Comparing Ireland with Portugal in a new report, said that Ireland “has a well-established institutional framework in place when the crisis hit, strengthening the country’s capacity to deliver on targets and providing firm control over local government spending.”
The IMF said that both countries’ programmes have placed the burden on the wealthiest in society.
The IMF’s Fiscal Monitor analysed the budgetary positions of governments worldwide.
It added that Ireland’s “public finance management, revenue administration and the debt management agency have been proactive, anticipating problems and implementation challenges, and recalibrating policies accordingly”.
According to the IMF, Ireland will see positive growth of 0.5pc this year and 2pc in 2013 – one of the highest forecasts for a eurozone state.

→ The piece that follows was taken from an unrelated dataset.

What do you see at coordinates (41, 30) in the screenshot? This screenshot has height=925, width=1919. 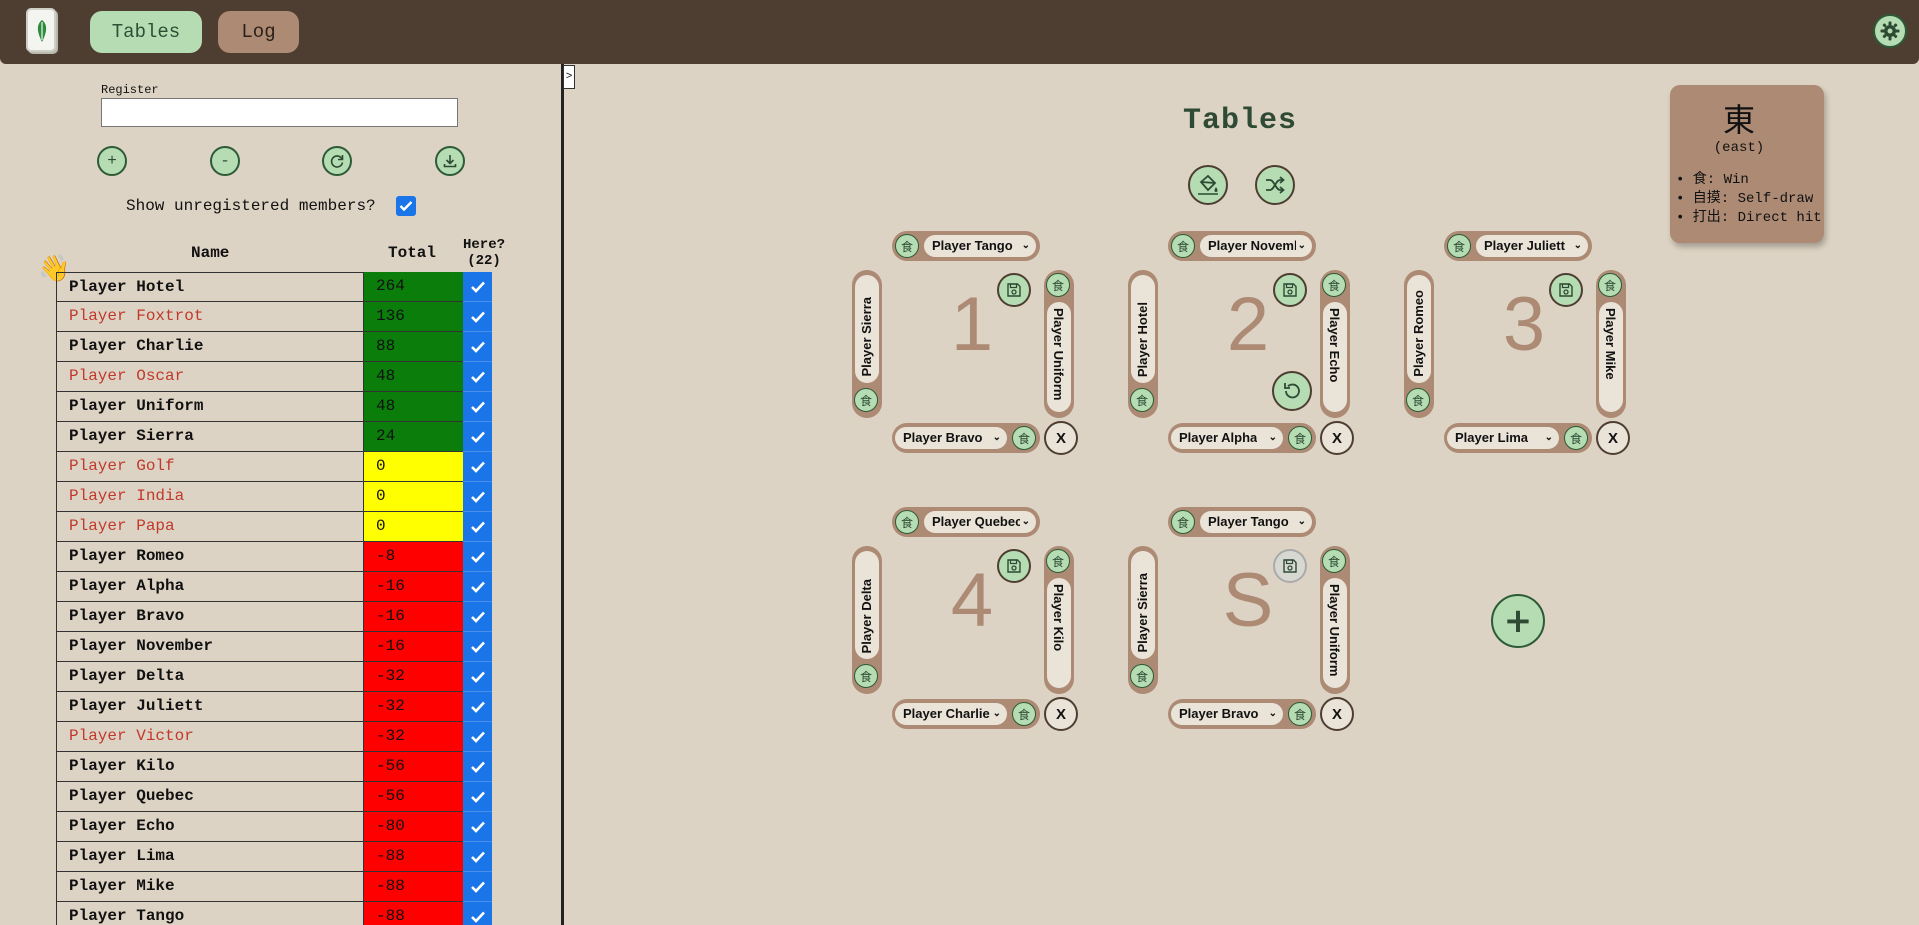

By comparison, the eurozone will record negative growth of -0.5pc in the first half of the year with a gradual return to growth in the second half.
It recommended cutting interest rates as a means to boost growth in the eurozone area.
The IMF said a pan-European Agency is necessary to take financial stakes in banks "including in countries with little room to do so themselves."
Members of the EU/IMF/ECB troika are in Dublin this week to analyse Ireland’s progress under the bailout loans process.
It is headed up by IMF official Ajai Chopra.